Request:
Repeat the data below line for line, changing nothing.

Listed records:
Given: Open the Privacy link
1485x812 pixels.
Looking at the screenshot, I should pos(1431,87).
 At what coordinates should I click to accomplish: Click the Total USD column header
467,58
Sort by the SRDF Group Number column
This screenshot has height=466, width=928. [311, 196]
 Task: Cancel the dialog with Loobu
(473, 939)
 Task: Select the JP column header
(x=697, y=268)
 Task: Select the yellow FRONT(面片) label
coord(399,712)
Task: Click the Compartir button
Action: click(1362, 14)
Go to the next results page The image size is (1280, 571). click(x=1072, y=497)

Solved problem:
Given: Open the Privacy link
1485x812 pixels.
Looking at the screenshot, I should pos(1431,87).
 At what coordinates should I click to accomplish: Click the Total USD column header
467,58
Sort by the SRDF Group Number column
This screenshot has height=466, width=928. [311, 196]
 Task: Cancel the dialog with Loobu
(473, 939)
 Task: Select the JP column header
(x=697, y=268)
 Task: Select the yellow FRONT(面片) label
coord(399,712)
Task: Click the Compartir button
Action: click(1362, 14)
Go to the next results page The image size is (1280, 571). click(x=1072, y=497)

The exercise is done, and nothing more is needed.